*** Records shown Section Begins ***
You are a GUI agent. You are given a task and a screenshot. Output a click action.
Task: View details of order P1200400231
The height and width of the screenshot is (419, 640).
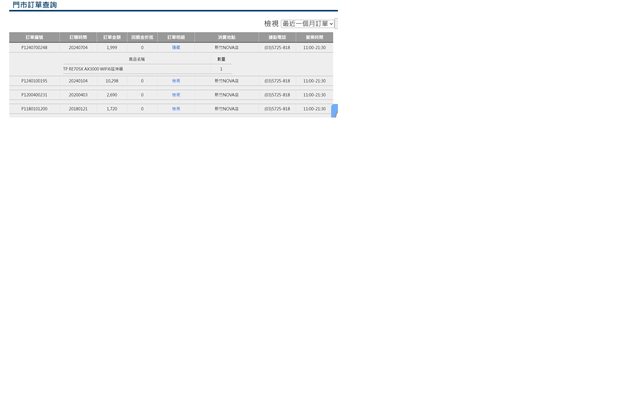click(x=176, y=95)
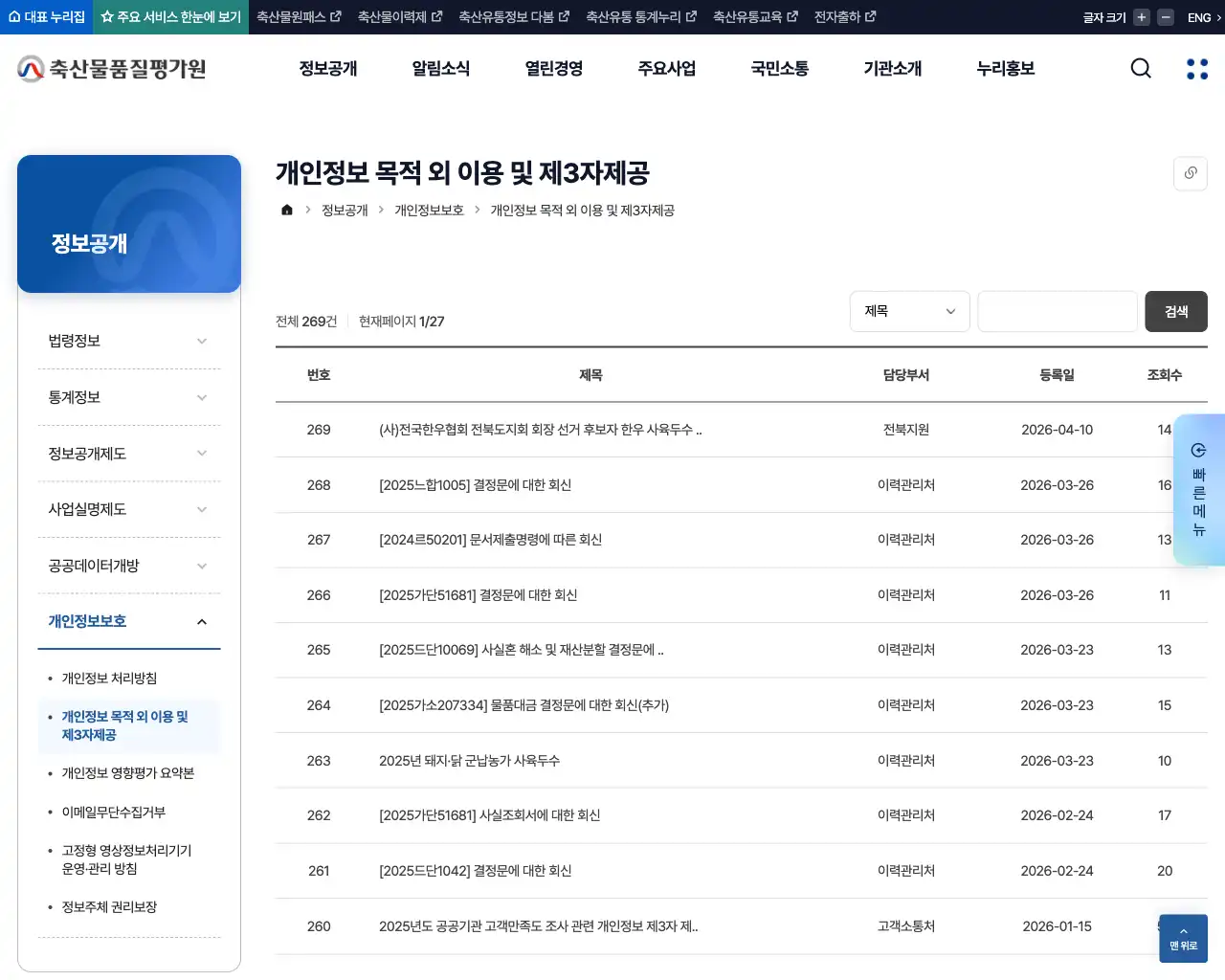Collapse the 개인정보보호 sidebar section
The width and height of the screenshot is (1225, 980).
(x=129, y=620)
*** Records shown Section Ends ***
Everything from the line containing "The height and" through the last line of the records above is to be reproduced exactly, except the pictures.

The height and width of the screenshot is (419, 640).
click(x=176, y=95)
Collapse the 개인정보보호 sidebar section
The width and height of the screenshot is (1225, 980).
(x=129, y=620)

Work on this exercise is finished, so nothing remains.